Today: dict output, wordcount.py example program, list functions, List patterns, state-machine pattern
An "exception" in Python halts the program with an error message and notes the line number. You have seen these many, many times. It's possible to write an exception handler which catches the exception and takes some action, but most programs do not do that. By far the most common strategy is that an exception simply halts the program with its error message. This is a fine strategy and what we sill do for CS106A.
The last line of the error message describes the specific problem, and the "traceback" lines above give context about the series of function calls / line-numbers which lead to the error. Generally just look at the last couple lines to see the error and the line of code where it occurred. We can prompt an exception easily enough with some bad code in the interpreter
>>> s = 'Hello' >>> s[9] Traceback (most recent call last): File "<stdin>", line 1, in <module> IndexError: string index out of range >>>
Python's types like string and list raise exceptions when they are fed bad data, as in the example above. Your code can raise an exception on its own, too.
If the program's input data has a problem so the computation cannot continue, the best strategy is raising an exception with an error message to halt the program at that point. The next step is up to whoever is running the program. Perhaps they typed the filename wrong, say. The line raise Exception(message)
like this:
>>> raise Exception('This went wrong') Traceback (most recent call last): File "<stdin>", line 1, in <module> Exception: This went wrong
Python has a taxonomy of different sorts of exceptions that code can raise, but the above is the simplest and that's what we'll do for HW6.

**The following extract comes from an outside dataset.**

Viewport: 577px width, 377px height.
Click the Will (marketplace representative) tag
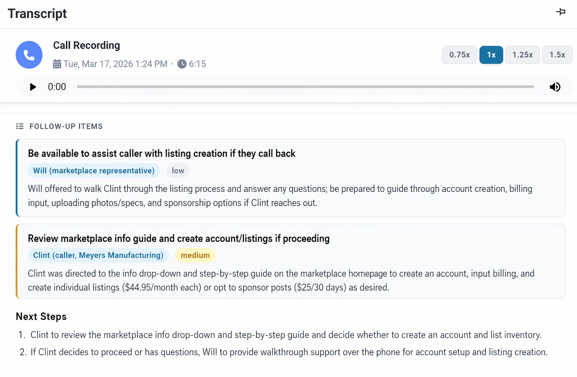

Some programming systems would not halt when the data was bad, instead trying to stumble forward, pretending that the missing data was the empty string or whatever to see if that would work. This turned out to be a bad strategy, as it hid the underlying error. Imagine debugging that system, where input a is wrong, but the program stumbles forward to fail with bad data b a few lines later. That's harder to debug, as the underlying issue is obscured. So the best practice is: just halt with a real error message right where the bad data is detected, and that's what we do for HW6.
Thus far examples look like this, loading and organizing the data in the dict:
counts = {} for line in f: ... counts[xxx] = yyy ...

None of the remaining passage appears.